**EXERCISE DIRECTIONS**. List every line in the records below that contains the word "Click", copying each line in full.

Recorded data:
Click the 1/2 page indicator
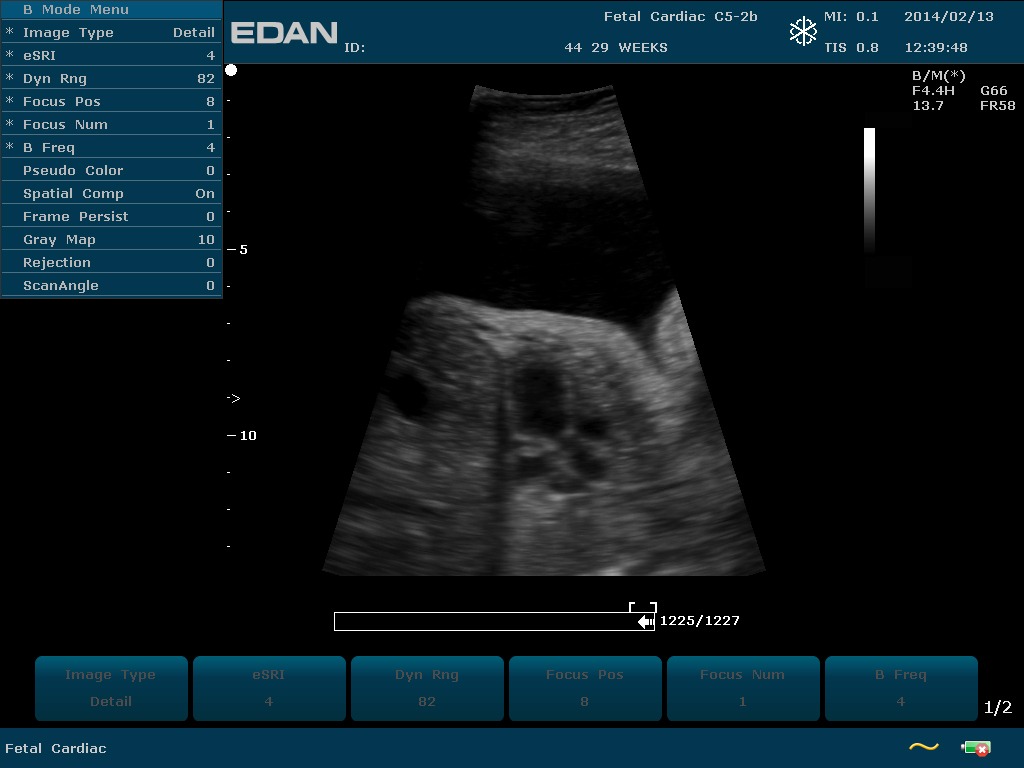 [997, 708]
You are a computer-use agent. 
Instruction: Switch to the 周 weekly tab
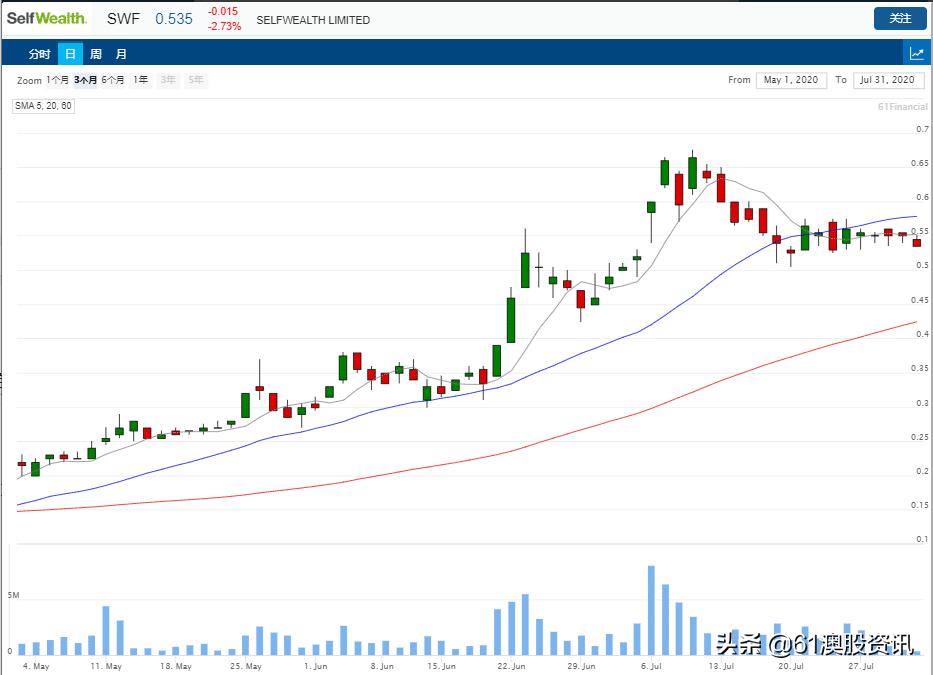tap(95, 53)
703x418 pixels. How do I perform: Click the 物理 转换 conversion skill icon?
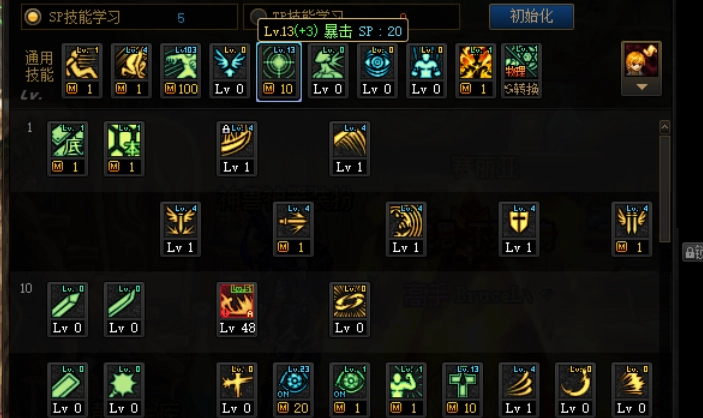tap(521, 70)
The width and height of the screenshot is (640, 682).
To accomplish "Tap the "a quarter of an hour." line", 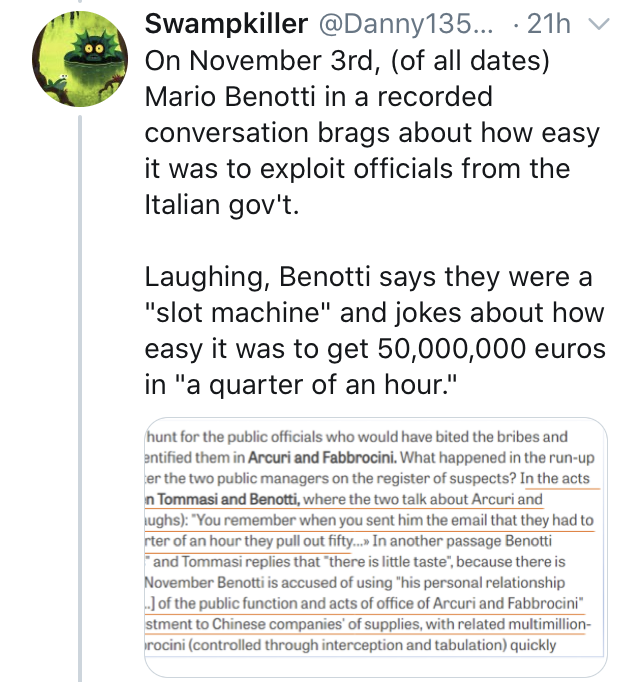I will 301,385.
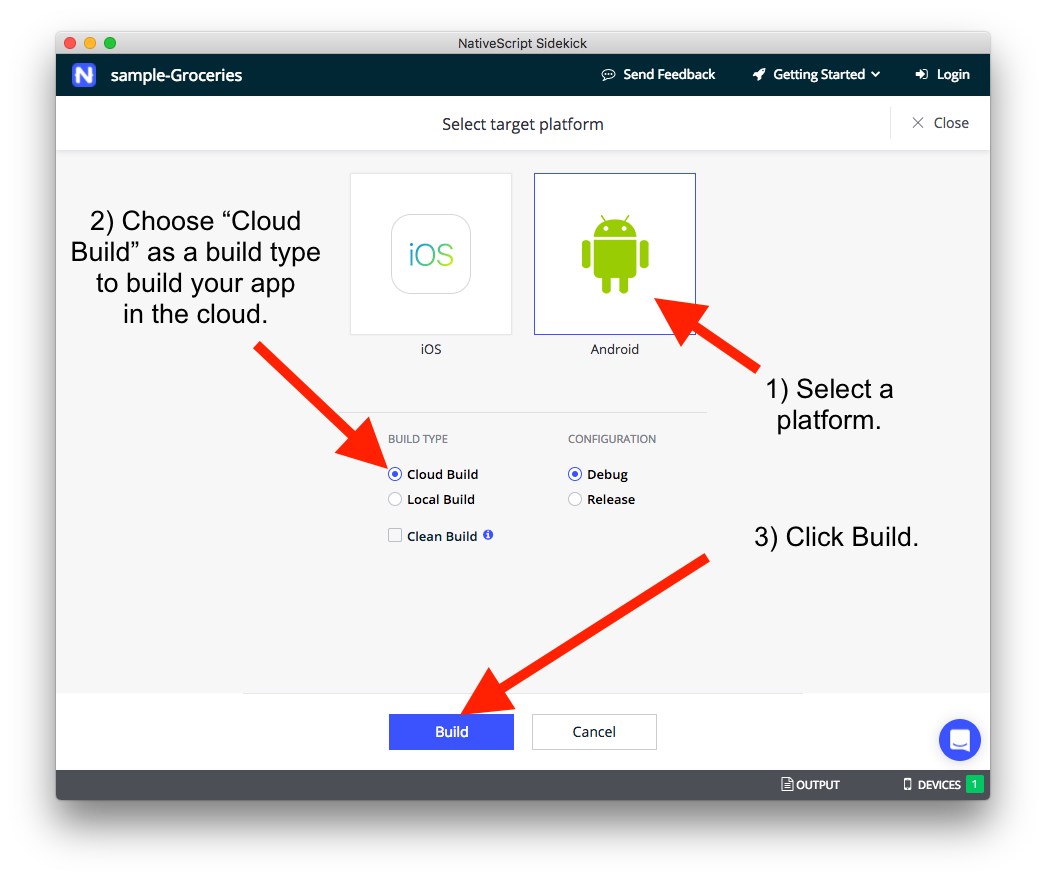The width and height of the screenshot is (1046, 880).
Task: Click the Login icon button
Action: tap(921, 75)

**TASK RESPONSE**.
Click the 1/2 page indicator
703x418 pixels. How do I perform: Click the 物理 转换 conversion skill icon?
Task: Click the Login icon button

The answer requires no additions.